For another source of validation data, we'll use the Jordanian Household Expenditures and Income Survey. The HIES is available only at the Governorate level, so we will use our Governorate estimates for comparison. Jordan's Department of Statistics provides multiple datasets describing Households, Expenditures, and Income), with the most recent years available at the time of writing being 2017-2018. While measures of Income and Expenditures, which are the values we'll be obtaining from this Survey, are not entirely representative of wealth as it's calculated in our Relative Wealth Index, they are related to RWI. This relation should give us a sense for whether our values are matching expectations or whether something has gone wrong.

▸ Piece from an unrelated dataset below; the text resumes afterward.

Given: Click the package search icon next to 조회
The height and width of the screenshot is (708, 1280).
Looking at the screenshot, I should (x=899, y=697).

I'll use both Average of Annual Current Household Income by Source of Income and Governorate and Urban Rural, Table 3.3, and Average of Annual Household Expenditure on Groups of Commodities and Services by Governorate, Table 4.6. These are available as PDFs, so I'll copy the data into Python and create a DataFrame by Governorate for both Average Income and Average Expenditure.

Now, we can join this HIES average income and expenditure data to our estimates of population-weighted wealth to compare values. However, due to spelling differences in the transliteration of Governorate names from Arabic to English, we'll need to make some adjustments to one of the sets of data to ensure spelling is the same for both. To view which fields are different, we can take another look at the Governorates dataset we generated:

I'll adjust the HIES dataset to match the administrative area spelling used in our dataset.

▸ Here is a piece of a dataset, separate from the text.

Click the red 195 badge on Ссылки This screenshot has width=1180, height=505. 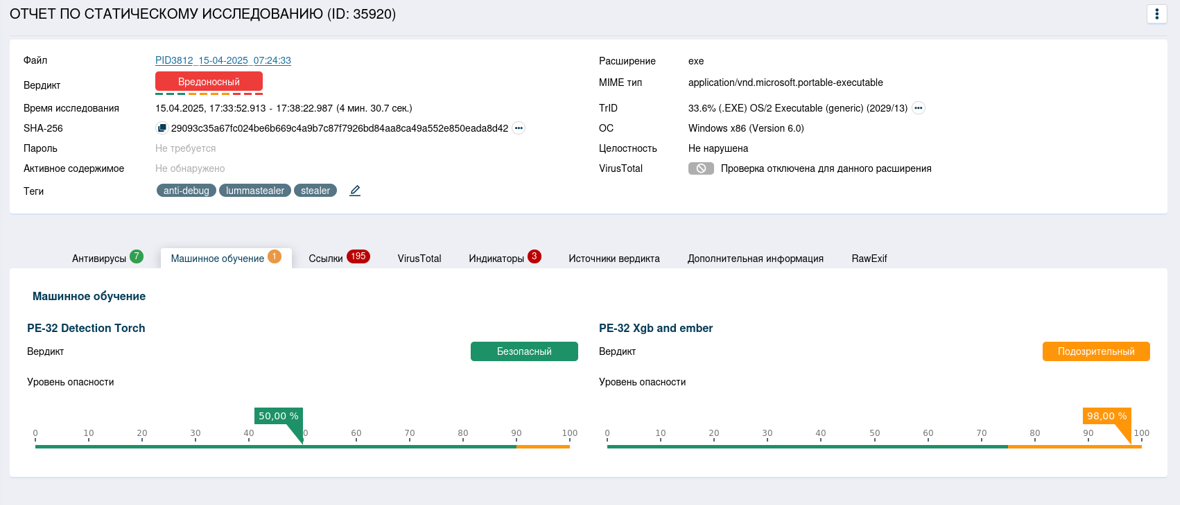tap(358, 257)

Now, we can join these datasets by governorate name:

Finally, we can create scatterplots to visualize the relationship between our population-weighted wealth index values and the HIES survey data. We should expect them to display similar trends if we've accurately created our population-weighted values. Note, though, that since the expenditure and income data is in Jordanian Dinars while our relative wealth index is on a scale from 0 to 1, the scales of our plots will differ.

From a consideration of these plots, we can see that the weighted RWI corresponds better to the Expenditures values than the Income values, though neither are extremely aligned. Since we've had to roll up our data to the Governorate level, however, and in particular since we're only looking at values for income and expenditure rather than the more complex RWI (which uses satellite imagery, internet connectivity, topography, and cellular data among other sources), it is not unexpected to lack exact alignment. This demonstrates the importance of validating with multiple sources if possible, as each validation will likely require consideration within its unique context.

Conclusion

The increasing availability of novel datasets with global coverage present enormous opportunities for evidence-based policymaking where ground-truth data were previously unavailable. By combining estimates which are built using these geographic datasets, such as the population and wealth measures considered above, we can further enhance their accessibility and usefulness for the organizations and individuals working to improve outcomes for these populations.